▶ [EXERCISE BRIEF] Reproduce the following entries word for word, beginning with the first line and stopping after the line that contains "coordinates (135, 356).".
[[ SOURCE MATERIAL open ]]
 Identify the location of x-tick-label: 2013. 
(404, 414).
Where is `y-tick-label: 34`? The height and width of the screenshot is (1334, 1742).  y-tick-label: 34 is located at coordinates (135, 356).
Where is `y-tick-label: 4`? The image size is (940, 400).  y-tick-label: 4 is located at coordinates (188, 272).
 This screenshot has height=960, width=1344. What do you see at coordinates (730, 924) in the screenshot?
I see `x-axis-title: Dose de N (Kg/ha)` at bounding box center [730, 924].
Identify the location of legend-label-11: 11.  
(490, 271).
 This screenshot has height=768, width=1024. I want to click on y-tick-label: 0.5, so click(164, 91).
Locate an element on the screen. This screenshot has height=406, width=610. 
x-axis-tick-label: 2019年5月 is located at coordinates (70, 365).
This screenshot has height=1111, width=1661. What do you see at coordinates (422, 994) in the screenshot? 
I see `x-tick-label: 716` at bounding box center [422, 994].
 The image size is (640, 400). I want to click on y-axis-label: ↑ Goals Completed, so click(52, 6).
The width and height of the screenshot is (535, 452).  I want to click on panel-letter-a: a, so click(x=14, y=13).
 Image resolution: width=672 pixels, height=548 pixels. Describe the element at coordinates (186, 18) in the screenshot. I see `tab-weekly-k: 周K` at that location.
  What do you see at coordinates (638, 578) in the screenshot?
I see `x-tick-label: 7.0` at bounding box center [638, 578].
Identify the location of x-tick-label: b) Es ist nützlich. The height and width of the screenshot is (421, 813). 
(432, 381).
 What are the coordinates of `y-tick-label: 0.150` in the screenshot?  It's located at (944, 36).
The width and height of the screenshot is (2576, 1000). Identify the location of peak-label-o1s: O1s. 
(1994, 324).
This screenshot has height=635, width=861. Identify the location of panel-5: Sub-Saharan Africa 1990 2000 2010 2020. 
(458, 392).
[[ SOURCE MATERIAL closed ]]
▶ [TASK OUTPUT]
 Identify the location of x-tick-label: 2013. 
(404, 414).
Where is `y-tick-label: 34`? The height and width of the screenshot is (1334, 1742).  y-tick-label: 34 is located at coordinates (135, 356).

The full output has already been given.